• _What to work on_: Repeat the records below line by line, exactly, finishing on the line that contains "Given: Open the GPU Manufacturer 1 dropdown".

= Beginning of Section =

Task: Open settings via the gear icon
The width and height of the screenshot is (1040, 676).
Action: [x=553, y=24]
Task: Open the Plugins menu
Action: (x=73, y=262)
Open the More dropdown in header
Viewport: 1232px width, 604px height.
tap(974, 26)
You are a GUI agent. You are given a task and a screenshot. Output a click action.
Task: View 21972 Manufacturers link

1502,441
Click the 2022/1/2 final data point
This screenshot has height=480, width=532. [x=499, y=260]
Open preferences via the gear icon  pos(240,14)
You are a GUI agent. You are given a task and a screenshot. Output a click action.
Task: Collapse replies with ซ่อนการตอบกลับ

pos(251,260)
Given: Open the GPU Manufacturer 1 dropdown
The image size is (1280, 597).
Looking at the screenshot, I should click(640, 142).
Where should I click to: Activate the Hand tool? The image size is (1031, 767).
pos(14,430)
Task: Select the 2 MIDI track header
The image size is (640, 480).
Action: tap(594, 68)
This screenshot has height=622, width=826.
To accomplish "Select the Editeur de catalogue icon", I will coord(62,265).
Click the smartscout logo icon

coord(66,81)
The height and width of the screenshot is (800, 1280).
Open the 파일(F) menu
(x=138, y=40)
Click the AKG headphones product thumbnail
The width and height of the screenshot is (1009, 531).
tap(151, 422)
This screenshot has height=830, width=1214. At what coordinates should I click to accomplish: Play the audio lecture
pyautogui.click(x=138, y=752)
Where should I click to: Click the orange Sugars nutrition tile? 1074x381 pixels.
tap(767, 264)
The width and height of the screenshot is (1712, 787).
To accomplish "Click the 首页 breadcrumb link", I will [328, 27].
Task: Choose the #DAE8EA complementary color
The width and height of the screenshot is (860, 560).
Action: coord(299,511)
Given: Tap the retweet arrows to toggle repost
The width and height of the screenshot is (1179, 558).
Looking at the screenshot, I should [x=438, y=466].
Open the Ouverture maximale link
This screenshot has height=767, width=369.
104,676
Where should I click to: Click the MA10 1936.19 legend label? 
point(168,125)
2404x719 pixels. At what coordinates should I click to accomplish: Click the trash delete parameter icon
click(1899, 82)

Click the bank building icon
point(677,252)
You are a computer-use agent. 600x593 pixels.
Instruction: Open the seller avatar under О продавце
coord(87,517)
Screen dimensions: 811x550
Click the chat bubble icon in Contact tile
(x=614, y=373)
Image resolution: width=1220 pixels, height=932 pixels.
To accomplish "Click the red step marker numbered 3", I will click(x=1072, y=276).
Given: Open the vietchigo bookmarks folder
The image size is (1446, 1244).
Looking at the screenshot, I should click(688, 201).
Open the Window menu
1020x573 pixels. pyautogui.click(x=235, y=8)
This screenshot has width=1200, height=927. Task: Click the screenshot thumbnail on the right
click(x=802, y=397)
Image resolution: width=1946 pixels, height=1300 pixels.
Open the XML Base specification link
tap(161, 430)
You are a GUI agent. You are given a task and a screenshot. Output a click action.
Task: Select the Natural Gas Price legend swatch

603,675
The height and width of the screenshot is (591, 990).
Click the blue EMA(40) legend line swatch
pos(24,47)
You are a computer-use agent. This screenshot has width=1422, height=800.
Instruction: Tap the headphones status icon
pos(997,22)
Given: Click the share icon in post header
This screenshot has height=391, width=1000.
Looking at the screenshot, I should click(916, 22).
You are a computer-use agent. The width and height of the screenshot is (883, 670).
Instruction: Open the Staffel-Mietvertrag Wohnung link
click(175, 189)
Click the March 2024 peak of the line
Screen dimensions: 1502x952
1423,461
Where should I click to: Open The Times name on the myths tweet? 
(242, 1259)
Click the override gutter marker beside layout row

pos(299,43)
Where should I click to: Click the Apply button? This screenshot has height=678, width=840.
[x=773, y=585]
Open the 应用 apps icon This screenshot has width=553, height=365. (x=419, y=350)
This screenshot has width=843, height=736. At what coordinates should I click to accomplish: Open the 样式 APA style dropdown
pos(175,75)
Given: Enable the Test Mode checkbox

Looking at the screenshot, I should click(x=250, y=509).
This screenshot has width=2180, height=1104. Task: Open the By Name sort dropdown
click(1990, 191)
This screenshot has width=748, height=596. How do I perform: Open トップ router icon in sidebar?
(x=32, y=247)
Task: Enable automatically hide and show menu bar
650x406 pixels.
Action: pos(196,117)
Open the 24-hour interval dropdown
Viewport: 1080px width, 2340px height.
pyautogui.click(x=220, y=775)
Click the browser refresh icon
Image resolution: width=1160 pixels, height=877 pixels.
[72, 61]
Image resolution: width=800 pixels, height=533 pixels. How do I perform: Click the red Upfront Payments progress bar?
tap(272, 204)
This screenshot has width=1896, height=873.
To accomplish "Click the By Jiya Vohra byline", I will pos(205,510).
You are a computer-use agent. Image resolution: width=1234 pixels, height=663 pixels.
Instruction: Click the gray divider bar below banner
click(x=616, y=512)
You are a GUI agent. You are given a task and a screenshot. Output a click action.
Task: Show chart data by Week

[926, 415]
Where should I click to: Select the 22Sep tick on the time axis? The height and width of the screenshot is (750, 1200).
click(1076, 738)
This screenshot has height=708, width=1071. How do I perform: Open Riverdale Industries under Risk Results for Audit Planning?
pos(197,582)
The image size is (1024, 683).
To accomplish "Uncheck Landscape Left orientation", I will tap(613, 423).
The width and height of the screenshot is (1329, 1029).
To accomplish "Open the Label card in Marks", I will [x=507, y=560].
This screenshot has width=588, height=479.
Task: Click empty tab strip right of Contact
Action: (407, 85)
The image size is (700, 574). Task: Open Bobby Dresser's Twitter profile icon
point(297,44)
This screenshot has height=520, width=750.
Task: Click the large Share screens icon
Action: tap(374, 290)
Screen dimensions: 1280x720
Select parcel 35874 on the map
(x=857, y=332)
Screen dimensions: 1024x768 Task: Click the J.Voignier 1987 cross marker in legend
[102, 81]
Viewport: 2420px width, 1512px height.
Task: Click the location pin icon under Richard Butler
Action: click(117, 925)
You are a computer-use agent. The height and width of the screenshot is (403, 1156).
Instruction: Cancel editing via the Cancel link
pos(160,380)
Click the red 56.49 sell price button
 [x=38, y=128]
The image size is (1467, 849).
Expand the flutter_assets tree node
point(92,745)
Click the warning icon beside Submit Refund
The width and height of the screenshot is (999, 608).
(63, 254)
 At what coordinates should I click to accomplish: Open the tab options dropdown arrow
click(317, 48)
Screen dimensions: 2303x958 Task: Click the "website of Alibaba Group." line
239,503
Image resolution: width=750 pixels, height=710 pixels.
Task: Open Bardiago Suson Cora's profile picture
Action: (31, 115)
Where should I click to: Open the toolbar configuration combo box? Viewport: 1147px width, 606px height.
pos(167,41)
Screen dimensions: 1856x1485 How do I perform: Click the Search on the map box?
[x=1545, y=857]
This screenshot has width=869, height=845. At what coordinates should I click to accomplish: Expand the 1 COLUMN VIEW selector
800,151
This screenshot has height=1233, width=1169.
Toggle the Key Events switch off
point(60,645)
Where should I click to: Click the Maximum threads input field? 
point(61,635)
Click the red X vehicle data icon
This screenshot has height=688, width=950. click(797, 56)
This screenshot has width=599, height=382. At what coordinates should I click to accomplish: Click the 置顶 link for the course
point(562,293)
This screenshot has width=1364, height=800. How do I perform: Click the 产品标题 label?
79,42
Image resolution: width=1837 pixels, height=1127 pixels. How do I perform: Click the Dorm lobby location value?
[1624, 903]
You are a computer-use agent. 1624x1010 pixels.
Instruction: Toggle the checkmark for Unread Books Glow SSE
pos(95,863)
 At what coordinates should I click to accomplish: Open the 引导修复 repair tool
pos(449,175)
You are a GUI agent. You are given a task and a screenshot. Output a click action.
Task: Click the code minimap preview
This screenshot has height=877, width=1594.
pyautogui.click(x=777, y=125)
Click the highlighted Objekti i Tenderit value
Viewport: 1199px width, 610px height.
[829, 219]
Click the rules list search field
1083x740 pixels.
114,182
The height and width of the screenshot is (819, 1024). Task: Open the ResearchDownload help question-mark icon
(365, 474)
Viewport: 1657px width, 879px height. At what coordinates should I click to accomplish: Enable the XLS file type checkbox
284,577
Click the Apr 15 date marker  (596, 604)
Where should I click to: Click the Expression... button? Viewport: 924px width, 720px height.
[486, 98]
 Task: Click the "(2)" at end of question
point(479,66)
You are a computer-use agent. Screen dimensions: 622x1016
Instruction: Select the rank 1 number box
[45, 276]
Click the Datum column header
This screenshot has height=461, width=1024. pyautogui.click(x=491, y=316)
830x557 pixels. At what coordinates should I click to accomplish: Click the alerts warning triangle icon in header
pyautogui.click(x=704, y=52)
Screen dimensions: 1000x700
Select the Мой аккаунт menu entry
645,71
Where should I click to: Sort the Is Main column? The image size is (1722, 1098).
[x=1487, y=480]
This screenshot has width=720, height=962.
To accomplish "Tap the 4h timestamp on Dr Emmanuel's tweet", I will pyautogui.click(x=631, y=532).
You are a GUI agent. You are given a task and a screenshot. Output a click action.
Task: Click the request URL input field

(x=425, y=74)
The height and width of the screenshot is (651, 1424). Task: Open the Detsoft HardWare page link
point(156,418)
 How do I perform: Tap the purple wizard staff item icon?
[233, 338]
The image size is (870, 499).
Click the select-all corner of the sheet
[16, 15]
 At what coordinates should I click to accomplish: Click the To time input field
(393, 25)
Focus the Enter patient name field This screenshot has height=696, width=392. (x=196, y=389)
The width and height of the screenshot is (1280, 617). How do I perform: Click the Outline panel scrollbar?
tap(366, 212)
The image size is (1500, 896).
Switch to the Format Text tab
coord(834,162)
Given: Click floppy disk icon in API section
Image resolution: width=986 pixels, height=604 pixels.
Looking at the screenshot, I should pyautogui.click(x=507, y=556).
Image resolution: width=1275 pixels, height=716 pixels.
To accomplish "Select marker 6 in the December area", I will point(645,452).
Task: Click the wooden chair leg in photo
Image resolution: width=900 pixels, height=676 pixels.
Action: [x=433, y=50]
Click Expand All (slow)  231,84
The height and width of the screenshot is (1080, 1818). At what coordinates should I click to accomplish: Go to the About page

= End of Section =

• _Task solution_:
Task: Open settings via the gear icon
The width and height of the screenshot is (1040, 676).
Action: [x=553, y=24]
Task: Open the Plugins menu
Action: (x=73, y=262)
Open the More dropdown in header
Viewport: 1232px width, 604px height.
tap(974, 26)
You are a GUI agent. You are given a task and a screenshot. Output a click action.
Task: View 21972 Manufacturers link

1502,441
Click the 2022/1/2 final data point
This screenshot has height=480, width=532. [x=499, y=260]
Open preferences via the gear icon  pos(240,14)
You are a GUI agent. You are given a task and a screenshot. Output a click action.
Task: Collapse replies with ซ่อนการตอบกลับ

pos(251,260)
Given: Open the GPU Manufacturer 1 dropdown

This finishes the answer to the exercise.